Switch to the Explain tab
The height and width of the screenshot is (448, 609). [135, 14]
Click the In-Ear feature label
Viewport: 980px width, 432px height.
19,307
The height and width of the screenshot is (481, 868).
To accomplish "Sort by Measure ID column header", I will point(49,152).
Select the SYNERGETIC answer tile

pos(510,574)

______________________________

#### Task prompt
Please reproduce every record shown above, exactly as written.

#### Problem solution
Switch to the Explain tab
The height and width of the screenshot is (448, 609). [135, 14]
Click the In-Ear feature label
Viewport: 980px width, 432px height.
19,307
The height and width of the screenshot is (481, 868).
To accomplish "Sort by Measure ID column header", I will point(49,152).
Select the SYNERGETIC answer tile

pos(510,574)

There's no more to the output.